─── DATA FOR PROCESSING
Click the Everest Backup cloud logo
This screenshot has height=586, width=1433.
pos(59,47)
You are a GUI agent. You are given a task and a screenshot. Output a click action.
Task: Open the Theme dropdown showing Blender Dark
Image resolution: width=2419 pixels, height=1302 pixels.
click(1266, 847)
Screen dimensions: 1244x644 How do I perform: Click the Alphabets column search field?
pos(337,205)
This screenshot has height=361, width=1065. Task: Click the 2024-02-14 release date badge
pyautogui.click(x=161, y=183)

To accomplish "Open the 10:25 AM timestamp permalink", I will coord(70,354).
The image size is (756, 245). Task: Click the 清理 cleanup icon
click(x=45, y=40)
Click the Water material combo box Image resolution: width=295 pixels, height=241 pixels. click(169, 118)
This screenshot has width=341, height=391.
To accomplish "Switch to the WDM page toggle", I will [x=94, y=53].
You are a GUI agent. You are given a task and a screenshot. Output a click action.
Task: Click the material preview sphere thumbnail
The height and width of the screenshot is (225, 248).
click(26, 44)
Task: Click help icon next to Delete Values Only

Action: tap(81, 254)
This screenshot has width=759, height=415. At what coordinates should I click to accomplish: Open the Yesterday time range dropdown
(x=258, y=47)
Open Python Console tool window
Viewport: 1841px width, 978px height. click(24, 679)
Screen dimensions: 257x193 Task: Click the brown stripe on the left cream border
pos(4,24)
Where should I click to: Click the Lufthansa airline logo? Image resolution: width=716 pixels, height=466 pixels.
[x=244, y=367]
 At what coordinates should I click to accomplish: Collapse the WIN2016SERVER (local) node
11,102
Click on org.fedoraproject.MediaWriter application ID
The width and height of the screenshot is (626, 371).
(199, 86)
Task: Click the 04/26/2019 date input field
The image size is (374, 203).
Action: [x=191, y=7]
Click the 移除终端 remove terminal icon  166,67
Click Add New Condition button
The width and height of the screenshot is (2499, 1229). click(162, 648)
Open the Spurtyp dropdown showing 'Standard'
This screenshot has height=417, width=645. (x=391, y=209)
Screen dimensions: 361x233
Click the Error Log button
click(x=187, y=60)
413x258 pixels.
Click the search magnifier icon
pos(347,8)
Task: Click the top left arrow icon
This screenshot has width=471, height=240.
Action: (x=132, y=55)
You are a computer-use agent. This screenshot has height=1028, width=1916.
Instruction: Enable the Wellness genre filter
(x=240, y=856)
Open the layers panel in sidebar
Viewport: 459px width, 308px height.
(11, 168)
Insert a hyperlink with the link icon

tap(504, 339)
──────
WORK TO DO
Copy the lines unchanged, from the very start of the records through the line that contains "I will coord(70,354).".

OUTPUT OF THE EXERCISE
Click the Everest Backup cloud logo
This screenshot has height=586, width=1433.
pos(59,47)
You are a GUI agent. You are given a task and a screenshot. Output a click action.
Task: Open the Theme dropdown showing Blender Dark
Image resolution: width=2419 pixels, height=1302 pixels.
click(1266, 847)
Screen dimensions: 1244x644 How do I perform: Click the Alphabets column search field?
pos(337,205)
This screenshot has height=361, width=1065. Task: Click the 2024-02-14 release date badge
pyautogui.click(x=161, y=183)

To accomplish "Open the 10:25 AM timestamp permalink", I will coord(70,354).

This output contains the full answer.